Booth Id:
CBIO028
Category:
Computational Biology and Bioinformatics
Year:
2019
Finalist Names:
Misra, Suchir (School: Jericho High School)
Abstract:
Craniosynostosis, a congenital disease that affects 1 in 2000-2500 people, shares genetic mutations implicated in cancer progression, yet has not been studied as a potential predictive marker for cancers. In this study, a computational approach was designed to investigate craniosynostosis as a predictive marker of future cancer diagnosis. Craniosynostosis-mutated genes were identified using a literature review (N = 15) then molecular signatures in these genes were identified using the Molecular Signatures Database (MSigDB). Kaposi’s sarcoma-associated herpesvirus (Kshv) Infection Angiogenic Markers Up signatures (p < 1.96*10-9) and Pathways in Cancer signatures (p < 3.71*10-9) were highly prevalent in craniosynostosis-mutated genes, highlighting the predictive power of craniosynostosis for cancers.
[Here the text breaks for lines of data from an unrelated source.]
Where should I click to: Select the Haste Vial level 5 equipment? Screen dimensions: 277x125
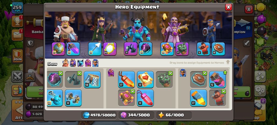(217, 79)
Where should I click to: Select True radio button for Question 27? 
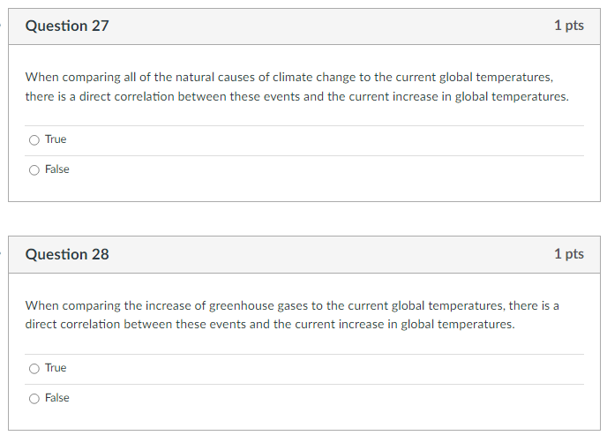[x=34, y=139]
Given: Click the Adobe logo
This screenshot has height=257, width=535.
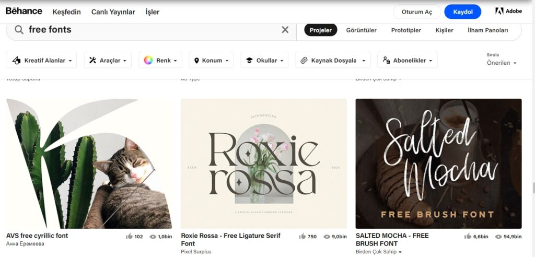Looking at the screenshot, I should [x=508, y=11].
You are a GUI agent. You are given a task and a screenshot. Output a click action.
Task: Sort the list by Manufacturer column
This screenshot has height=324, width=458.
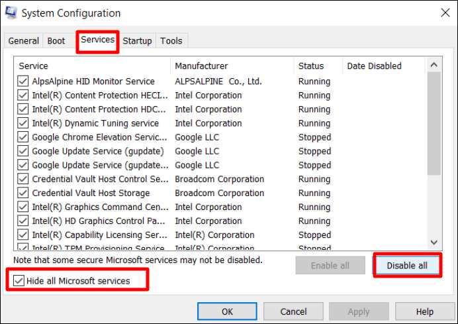click(201, 66)
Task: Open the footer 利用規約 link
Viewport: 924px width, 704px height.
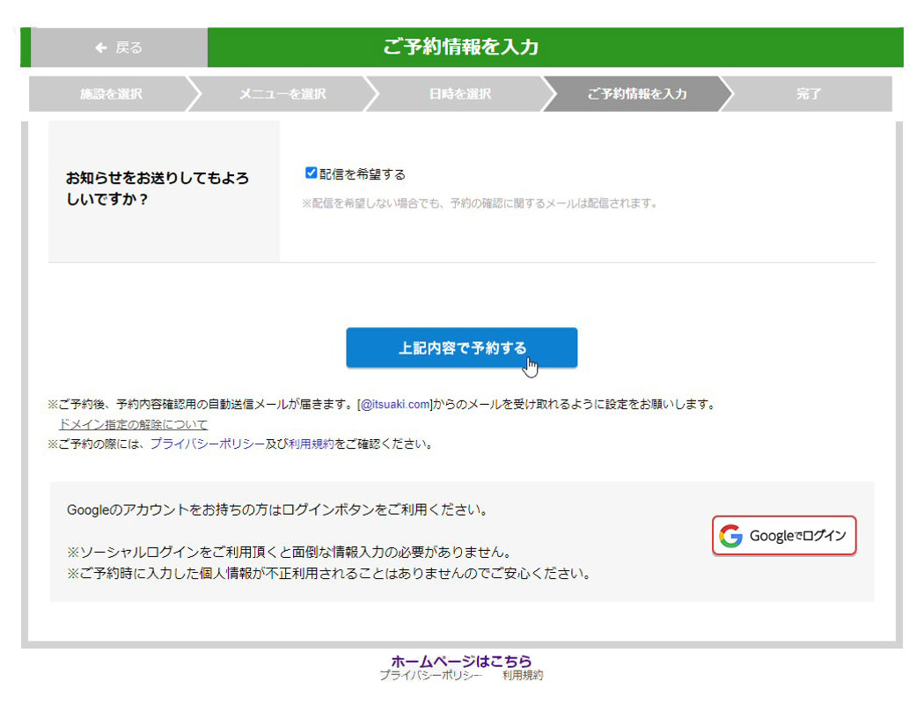Action: 523,676
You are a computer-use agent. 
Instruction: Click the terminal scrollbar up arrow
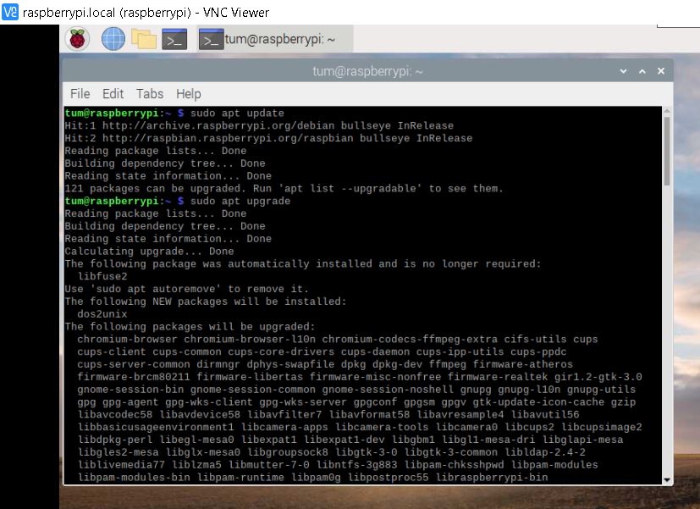click(667, 113)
The Cancer Gene Atlas (TCGA) was then used to rank cancers (N = 33) by mutation percentage (1 = highest mutation percentage, 2 = second-highest mutation percentage, etc.) for each craniosynostosis-mutated gene, from which the average rank was calculated. Craniosynostosis was highly correlated with endometrial cancer with an average rank of 1.12 and forty-five craniosynostosis-mutated genes had higher mutation percentages than the median mutation percentage of all mutated genes in endometrial cancer (N = 22,162; p<2.94*10-5), indicating that craniosynostosis may serve as a predictive biomarker for endometrial cancer. Therefore, this study supports early intervention and screening for at-risk women. In the future, similar computational approaches may determine predictive markers for disorders that are difficult to prognose and diagnose, such as pancreatic cancer, and other high mortality diseases.